How GoDaddy's Quest For Respect Led To an Improbable Partnership With MIT (fastcompany.com)
harrymcc writes: GoDaddy, the world's biggest domain registrar, remains most famous for its tacky Super Bowl ads and controversial founder, Bob Parsons. But in recent years, the company was sold, hired a CEO from Microsoft and Yahoo, and has made a major effort to reinvent itself as a serious, uncontroversial, technologically-savvy outfit. And now it's partnered with MIT's Media Lab in an ambitious experiment--which I wrote about over at Fast Company--involving placing sensors around downtown Boston to collect big data that could help the small businesses which line the city's streets.

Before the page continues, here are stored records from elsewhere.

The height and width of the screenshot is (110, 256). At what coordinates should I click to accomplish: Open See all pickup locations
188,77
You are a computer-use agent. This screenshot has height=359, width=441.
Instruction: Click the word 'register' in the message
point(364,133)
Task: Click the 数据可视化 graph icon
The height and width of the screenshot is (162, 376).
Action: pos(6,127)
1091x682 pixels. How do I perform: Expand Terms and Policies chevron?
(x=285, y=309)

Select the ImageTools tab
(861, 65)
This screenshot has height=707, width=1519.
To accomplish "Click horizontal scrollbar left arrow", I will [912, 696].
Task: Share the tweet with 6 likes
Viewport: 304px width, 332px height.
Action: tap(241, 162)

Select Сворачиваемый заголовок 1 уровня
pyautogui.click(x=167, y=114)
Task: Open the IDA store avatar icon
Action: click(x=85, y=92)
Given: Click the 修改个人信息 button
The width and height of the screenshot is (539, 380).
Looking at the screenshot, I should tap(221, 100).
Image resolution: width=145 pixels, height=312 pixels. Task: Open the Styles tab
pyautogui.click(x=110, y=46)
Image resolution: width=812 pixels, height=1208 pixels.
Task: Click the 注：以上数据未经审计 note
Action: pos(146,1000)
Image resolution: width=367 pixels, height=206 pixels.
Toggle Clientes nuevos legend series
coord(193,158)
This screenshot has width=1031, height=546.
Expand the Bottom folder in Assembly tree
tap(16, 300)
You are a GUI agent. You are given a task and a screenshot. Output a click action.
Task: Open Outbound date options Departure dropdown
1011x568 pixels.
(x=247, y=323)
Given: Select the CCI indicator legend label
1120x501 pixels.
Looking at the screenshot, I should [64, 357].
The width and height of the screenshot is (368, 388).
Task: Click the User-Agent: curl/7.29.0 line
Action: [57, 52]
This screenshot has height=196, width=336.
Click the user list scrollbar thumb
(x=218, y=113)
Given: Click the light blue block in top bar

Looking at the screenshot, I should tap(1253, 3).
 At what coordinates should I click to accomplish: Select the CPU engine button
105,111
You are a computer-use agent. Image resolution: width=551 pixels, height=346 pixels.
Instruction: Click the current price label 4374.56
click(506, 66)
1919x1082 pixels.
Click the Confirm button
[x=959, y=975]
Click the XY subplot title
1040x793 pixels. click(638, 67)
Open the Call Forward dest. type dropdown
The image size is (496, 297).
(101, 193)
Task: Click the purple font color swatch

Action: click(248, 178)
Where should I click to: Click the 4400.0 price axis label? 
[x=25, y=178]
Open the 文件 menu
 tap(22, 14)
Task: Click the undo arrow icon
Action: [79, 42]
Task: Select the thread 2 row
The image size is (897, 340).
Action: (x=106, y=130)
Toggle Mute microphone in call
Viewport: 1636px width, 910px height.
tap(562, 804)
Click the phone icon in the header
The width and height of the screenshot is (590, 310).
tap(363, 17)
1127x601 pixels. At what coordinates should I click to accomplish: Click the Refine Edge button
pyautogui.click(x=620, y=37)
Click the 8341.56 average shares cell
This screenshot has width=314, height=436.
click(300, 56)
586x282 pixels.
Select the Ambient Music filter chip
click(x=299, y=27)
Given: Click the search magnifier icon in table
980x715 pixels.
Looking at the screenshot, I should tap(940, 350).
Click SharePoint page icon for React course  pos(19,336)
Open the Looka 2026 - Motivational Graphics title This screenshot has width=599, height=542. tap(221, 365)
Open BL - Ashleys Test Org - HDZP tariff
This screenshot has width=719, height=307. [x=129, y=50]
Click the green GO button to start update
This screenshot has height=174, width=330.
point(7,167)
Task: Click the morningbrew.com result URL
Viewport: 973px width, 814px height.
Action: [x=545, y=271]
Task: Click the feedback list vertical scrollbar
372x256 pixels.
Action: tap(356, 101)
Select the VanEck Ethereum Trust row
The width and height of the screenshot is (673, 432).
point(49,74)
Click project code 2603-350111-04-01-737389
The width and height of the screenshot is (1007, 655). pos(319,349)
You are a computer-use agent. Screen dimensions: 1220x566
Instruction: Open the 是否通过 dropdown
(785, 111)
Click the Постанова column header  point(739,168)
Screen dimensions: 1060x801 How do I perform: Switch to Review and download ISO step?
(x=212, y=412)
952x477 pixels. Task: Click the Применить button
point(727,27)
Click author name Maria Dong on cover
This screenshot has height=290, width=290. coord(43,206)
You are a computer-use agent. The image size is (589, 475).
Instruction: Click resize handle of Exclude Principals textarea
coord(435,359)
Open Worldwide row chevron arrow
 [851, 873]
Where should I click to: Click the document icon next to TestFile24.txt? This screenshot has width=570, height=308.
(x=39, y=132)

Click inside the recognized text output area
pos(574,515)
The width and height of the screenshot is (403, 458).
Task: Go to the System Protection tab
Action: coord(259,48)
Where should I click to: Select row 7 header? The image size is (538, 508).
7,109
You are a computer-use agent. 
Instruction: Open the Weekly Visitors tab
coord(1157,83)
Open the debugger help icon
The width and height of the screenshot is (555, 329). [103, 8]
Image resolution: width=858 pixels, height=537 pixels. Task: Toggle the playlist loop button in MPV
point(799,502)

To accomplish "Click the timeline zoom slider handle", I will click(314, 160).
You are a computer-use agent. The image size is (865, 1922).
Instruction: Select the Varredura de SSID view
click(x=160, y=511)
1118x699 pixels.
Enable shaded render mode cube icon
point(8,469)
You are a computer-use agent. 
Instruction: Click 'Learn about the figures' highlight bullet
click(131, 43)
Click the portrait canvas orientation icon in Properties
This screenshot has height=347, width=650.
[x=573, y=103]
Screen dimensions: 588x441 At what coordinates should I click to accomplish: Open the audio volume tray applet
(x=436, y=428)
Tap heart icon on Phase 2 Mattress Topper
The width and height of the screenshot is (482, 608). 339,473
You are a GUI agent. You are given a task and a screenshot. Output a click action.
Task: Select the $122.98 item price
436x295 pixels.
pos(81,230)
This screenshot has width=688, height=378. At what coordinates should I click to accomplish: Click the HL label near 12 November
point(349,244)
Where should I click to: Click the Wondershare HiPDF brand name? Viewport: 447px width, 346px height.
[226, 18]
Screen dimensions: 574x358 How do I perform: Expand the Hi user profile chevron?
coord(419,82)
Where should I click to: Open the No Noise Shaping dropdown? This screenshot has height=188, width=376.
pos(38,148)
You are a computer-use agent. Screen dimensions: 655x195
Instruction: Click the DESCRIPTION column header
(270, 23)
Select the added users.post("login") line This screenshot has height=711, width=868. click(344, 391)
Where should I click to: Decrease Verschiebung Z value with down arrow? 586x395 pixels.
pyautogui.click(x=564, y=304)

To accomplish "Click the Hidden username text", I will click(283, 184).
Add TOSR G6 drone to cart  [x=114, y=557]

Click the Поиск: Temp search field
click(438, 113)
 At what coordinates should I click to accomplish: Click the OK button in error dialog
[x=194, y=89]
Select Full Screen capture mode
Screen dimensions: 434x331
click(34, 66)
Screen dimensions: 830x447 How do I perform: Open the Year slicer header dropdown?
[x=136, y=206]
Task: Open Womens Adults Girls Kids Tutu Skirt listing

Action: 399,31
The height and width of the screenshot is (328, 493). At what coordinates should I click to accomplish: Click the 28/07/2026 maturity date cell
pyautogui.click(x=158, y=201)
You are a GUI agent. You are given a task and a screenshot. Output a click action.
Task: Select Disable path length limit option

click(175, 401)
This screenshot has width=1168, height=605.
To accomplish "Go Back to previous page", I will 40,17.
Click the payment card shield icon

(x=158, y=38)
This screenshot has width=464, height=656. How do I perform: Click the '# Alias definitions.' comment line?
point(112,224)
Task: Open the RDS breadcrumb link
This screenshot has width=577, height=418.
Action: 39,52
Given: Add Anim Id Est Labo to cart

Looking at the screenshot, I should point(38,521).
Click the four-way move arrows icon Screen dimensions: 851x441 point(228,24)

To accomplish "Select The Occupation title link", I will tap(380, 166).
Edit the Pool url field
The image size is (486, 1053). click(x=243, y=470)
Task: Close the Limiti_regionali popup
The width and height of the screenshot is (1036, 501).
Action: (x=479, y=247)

Sensors that track customers? Sounds like a very strange definition of uncontroversial, but that's just me...
"Set a man a fire, he'll be warm for the rest of the night. Set a man afire, he'll be warm for the rest of his life."
Don't forget they supported SOPA.
From a company/CEO that endorses SOPA (despite its retraction after the boycott), Gitmo/water boarding (despite the later change after the public outcry), and goes out of its way to help law enforcement cease assets against its own customers without even a court order.
Putting sensors everywhere in the street to surveil passers-by seems like a perfect continuation of the same fascist big brother government-knows-better mindset. I'm not sure changing the CEO is going to change anything about the company itself, except may be get a CEO that is better at keeping his mouth shut (than the last one).
and ignoring complaints about it.
http://www.spamhaus.org/sbl/li...
Thats ok though, IPTABLES fixed that problem.
Lawyers, MBA's, RIAA? A jedi fears not these things!
I really can't imagine who thought this was a good idea, but it doesn't seem to have done their sales any harm.
It''s obviously true that any advertising or marketing is ok as long as it creates some impression, whether good or bad. In the UK, the "go compare" insurance ads are simultaneously the most hated and most recognisable ones on TV.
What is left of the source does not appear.